Post by oldman » Mon Mar 22, 2010 10:33 am

alakaboo wrote:another idea is to find some old beach fishermen, and ask them where they find the gutters and rips at different times of the year, tides, weather patterns etc..
Good point. Most fishos know more about the beach than the surfers.

Long beaches, 90 mile beach, 7 mile beach at Shoalhaven, lots of them up and down the coast, are generally fairly poor in terms of banks.

A long beach tends towards a longshore drift/rip which tends to line up the banks. You end up with a shorebreak, a gutter, a straight sand bank, a gutter, usually another sandbank beyond that which only becomes obvious in the biggest swells.
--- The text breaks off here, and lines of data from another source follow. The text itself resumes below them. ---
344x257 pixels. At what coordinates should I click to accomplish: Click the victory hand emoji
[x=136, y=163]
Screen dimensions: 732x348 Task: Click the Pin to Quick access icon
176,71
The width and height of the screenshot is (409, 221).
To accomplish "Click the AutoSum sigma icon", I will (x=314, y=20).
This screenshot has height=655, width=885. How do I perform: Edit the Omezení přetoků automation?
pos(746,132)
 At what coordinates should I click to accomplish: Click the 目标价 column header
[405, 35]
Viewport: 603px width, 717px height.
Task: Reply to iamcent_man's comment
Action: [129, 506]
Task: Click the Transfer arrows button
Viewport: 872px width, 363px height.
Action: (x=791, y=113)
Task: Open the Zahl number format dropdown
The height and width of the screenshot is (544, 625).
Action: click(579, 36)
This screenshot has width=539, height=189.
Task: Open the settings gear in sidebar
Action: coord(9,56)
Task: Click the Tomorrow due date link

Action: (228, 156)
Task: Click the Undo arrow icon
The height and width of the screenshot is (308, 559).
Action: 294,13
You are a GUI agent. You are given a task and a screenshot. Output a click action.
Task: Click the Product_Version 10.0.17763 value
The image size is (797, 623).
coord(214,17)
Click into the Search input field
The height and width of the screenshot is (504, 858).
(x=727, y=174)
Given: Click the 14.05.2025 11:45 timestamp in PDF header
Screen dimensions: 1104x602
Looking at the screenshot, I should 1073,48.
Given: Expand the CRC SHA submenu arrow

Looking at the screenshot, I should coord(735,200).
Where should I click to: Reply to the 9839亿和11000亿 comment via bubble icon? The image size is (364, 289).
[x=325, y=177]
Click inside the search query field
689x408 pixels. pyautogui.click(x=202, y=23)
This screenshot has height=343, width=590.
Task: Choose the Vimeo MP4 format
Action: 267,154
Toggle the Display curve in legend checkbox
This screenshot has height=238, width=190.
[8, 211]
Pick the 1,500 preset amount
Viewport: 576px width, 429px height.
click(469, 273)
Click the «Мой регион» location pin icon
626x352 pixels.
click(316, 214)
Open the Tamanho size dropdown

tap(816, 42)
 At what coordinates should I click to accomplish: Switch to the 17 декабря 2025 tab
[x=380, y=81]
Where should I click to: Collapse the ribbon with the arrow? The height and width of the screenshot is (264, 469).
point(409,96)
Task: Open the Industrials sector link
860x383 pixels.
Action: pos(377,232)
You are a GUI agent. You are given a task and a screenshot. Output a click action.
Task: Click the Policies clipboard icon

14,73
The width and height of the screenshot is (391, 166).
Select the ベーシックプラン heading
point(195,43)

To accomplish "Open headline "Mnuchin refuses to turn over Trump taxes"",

The effect is that the length of the beach tends to straighten the waves up before they hit the beach, and the banks are straight so you end up with closeouts up and down the beach.

As others suggest, look for any breaks in the beach, creeks feeding into it are best. They will feed the banks and break up the straight lines. Otherwise get on it after storm swells have moved the banks around.

Try to keep track of seasonal drift/movement of sand along the beach.
Lucky Al wrote:You could call your elbows borogoves, and your knees bandersnatches, and go whiffling through the tulgey woods north of narrabeen, burbling as you came.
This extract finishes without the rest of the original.